Example: We can construct the quotient of the kernel of a group homomorphism by taking its cosets and defining a multiplication on them.  We can construct the image of the homomorphism by take the set of values of the homomorphism and using the multiplication induced by the codomain group.   The quotient group and the image are the same mathematical structure in the sense that anything useful you can say about one is true of the other.   For example, it may be useful to know the cardinality of the quotient (image) but it is not useful to know what its elements are.

But hold on, as the Australians say, if we knew that the codomain was an Abelian group then we would know that the quotient group was abelian because the elements of the image form a subgroup of the codomain. (But the Australians I know wouldn’t say that.)

Now that kind of thinking is based on the idea that the elements of the image are “really” elements of the codomain whereas elements of the quotients are “really” subsets of the domain.  That is outmoded thinking.  The image and the quotient are the same in all important aspects because they are naturally isomorphic.   We should think of the quotient as just as much as subgroup of the codomain as the image is.  John Baez (I think) would say that to ask whether the subgroup embedding is the identity on elements or not is an evil question.

Let’s step back and look at what is going on here.  The definition of the quotient group is a construction using cosets.  The definition of the image is a construction using values of the homomorphism.  Those are two different specific  representations of the same concept.

But what is the concept, as distinct from its representations?  Intuitively, it is

  • All the constructions made possible by the definition of the concept.
  • All the statements that are true about the concept.

(That is not precise.)

The total concept is like the clone plus the equational theory of a specific type of algebra in the sense of universal algebra.  The clone is all the operations you can construct knowing the given signature and equations and the equational theory is the set of all equations that follow from them.  That is one way of describing it.  Another is the monad in Set that gives the type of algebra — the operations are the arrows and the equations are the commutative diagrams.

Note: The preceding description of the monad is not quite right.  Also the whole discussion omits mention of the fact that we are in the world (doctrine) of universal algebra.  In the world of first order logic, for example, we need to refer to the classifying topos of the category of algebras of that type (or to its first order theory).

Terminology

We need better terminology for all this.  I am not going to propose better terminology, so this is a shaggy dog story.

Math ed people talk about a particular concept image of a concept as well as the total schema of the concept.

In categorical logic, we talk about the sketch or presentation of the concept vs. the theory.

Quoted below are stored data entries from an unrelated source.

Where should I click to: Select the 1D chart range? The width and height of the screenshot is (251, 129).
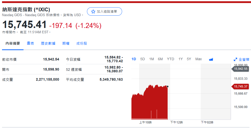[134, 59]
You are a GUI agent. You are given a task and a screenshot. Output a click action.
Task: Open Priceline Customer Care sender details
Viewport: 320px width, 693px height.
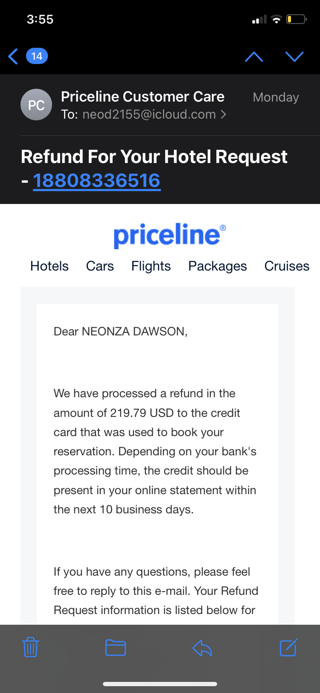tap(143, 97)
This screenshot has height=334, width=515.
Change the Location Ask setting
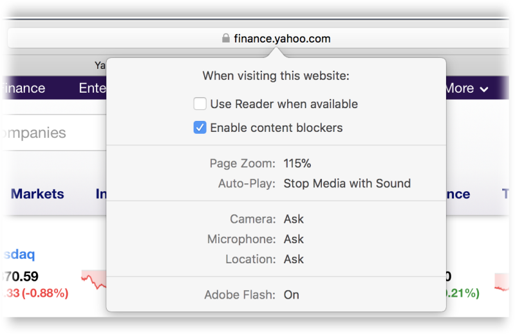coord(294,259)
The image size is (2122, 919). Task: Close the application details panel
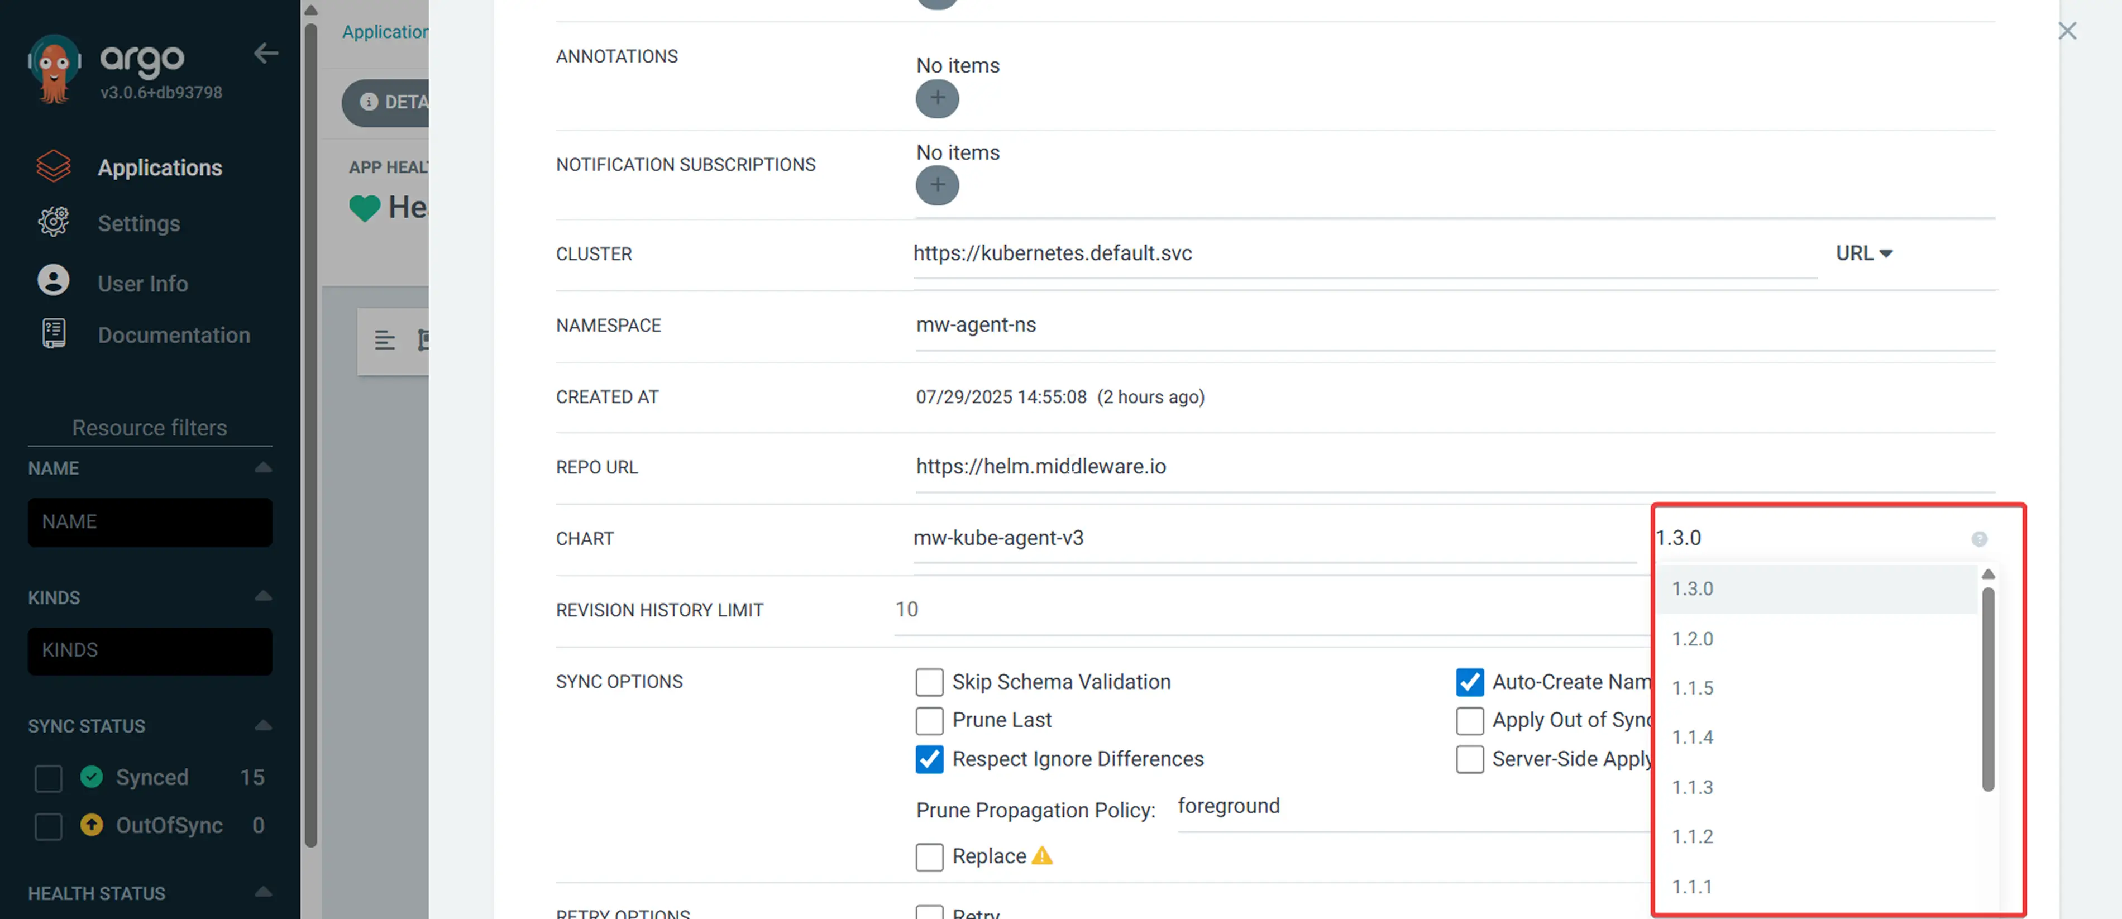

The theory is a category (of the kind appropriate to the doctrine) that contains all the possible constructions and commutative diagrams that follow from the presentation.

In this post I have used “total concept” to refer to the schema or theory.  I have referred the particular things as  “representations” (for example construct the image of a homomorphism by cosets or by values of the homomorphism).

“Representation” does not have the same connotations as “presentation”.  Indeed a presentation of a group and a representation of a group are mathematically  two different things.  But I suspect they are two different aspects of the same idea.

All this needs to be untangled.  Maybe we should come up with two completely arbitrary words, like “dostak” and “dosh”.